■ PROBLEM DESCRIPTION ■
List every line of the entries below that contains the word "road", matching its case exactly.

■ EXTRACTED DATA ■
* Begin *

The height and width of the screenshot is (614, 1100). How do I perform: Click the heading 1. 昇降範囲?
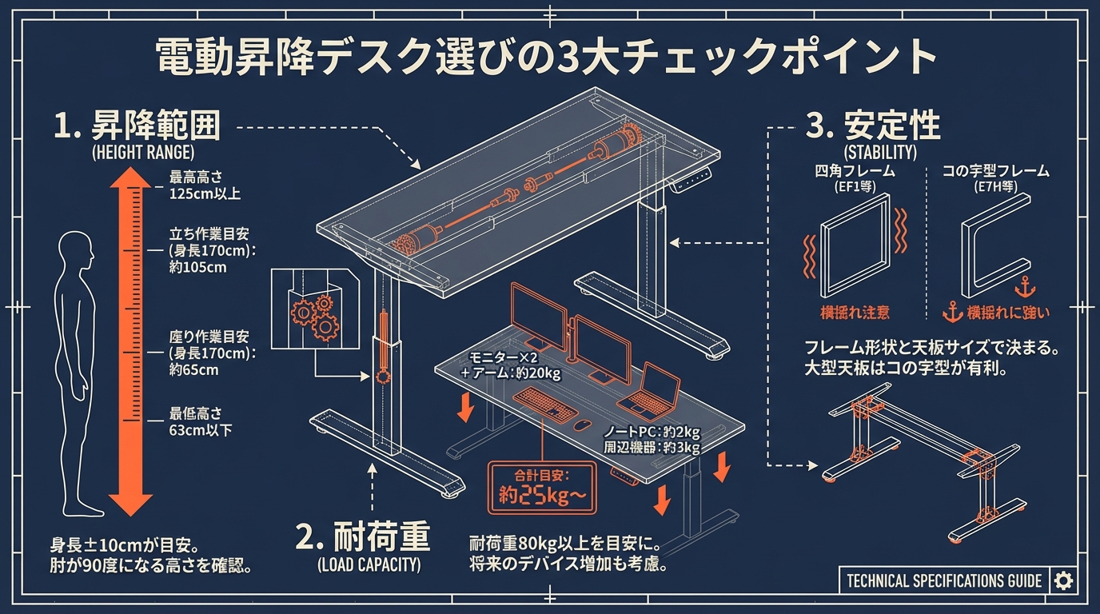pos(137,126)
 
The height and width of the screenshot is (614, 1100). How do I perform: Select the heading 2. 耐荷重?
pos(363,537)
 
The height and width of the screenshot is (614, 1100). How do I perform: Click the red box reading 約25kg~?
pos(541,488)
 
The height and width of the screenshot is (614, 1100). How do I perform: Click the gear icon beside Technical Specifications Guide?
pos(1063,580)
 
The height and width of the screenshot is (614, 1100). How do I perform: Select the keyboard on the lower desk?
pos(544,404)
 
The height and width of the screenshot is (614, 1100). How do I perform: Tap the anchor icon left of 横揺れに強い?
pos(951,312)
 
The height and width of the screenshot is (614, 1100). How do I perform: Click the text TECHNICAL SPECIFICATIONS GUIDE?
pos(943,580)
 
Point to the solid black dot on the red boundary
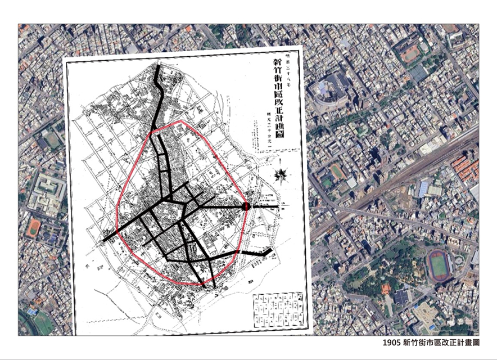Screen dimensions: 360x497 tap(246, 208)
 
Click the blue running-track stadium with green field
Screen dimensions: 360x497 tap(439, 266)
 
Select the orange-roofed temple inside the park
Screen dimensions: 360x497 tap(386, 289)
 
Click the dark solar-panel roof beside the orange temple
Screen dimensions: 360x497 tap(401, 296)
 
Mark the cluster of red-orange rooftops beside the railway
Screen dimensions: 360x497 tap(464, 168)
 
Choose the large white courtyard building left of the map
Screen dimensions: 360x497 tap(46, 191)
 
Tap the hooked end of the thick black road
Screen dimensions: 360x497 tap(269, 251)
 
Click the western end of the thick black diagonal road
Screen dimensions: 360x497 tap(105, 241)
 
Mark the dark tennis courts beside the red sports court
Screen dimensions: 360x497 tap(418, 73)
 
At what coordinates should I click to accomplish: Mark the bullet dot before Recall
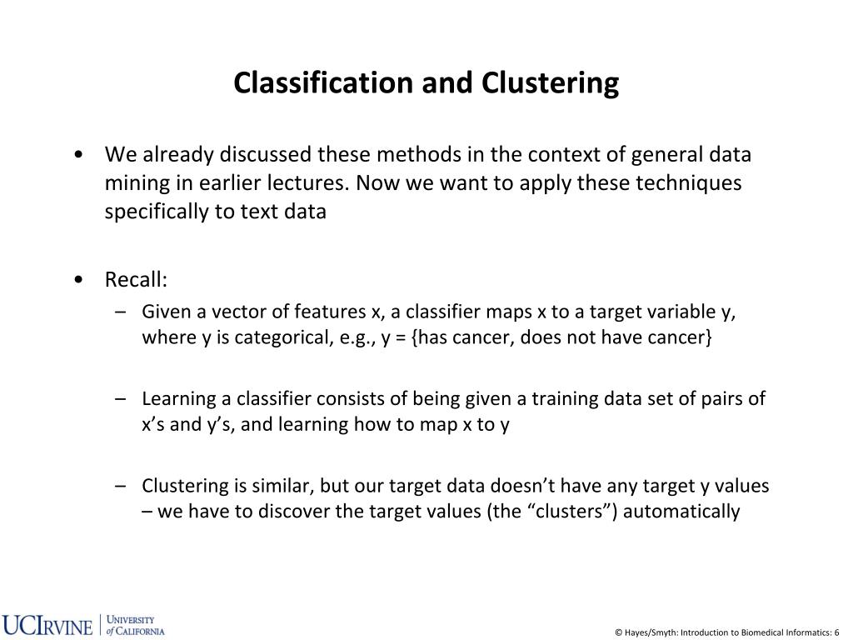[x=77, y=279]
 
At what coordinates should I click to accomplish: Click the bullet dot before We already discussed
[x=77, y=155]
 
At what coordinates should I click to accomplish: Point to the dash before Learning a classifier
[x=122, y=398]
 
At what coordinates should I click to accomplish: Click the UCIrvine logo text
[x=47, y=625]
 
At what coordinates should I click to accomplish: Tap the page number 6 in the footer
[x=836, y=632]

* End *

■ TASK OUTPUT ■
Tap the hooked end of the thick black road
Click the western end of the thick black diagonal road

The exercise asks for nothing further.